- **Set exercise**
Reproduce every line of the entries below, requests included, and shift each coordinate in the answers by adding 22 to it. Leave the pictures out.

• • • •

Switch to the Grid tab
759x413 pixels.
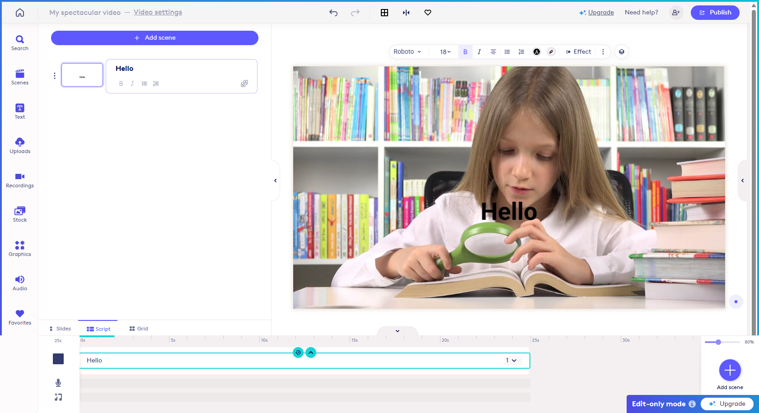[x=138, y=328]
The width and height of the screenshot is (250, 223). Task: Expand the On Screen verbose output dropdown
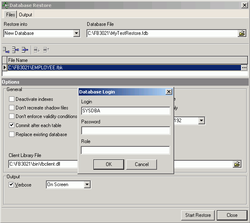pos(87,185)
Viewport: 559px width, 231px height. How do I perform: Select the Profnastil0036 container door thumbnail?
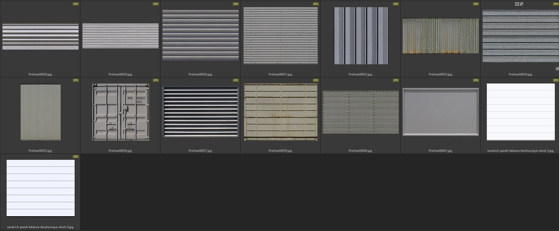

• • • •

- **Result**
Switch to the Grid tab
759x413 pixels.
[x=160, y=350]
The width and height of the screenshot is (250, 223). Task: Expand the On Screen verbose output dropdown
pos(109,207)
Viewport: 559px width, 231px height. How do I perform: Select the Profnastil0036 container door thumbnail?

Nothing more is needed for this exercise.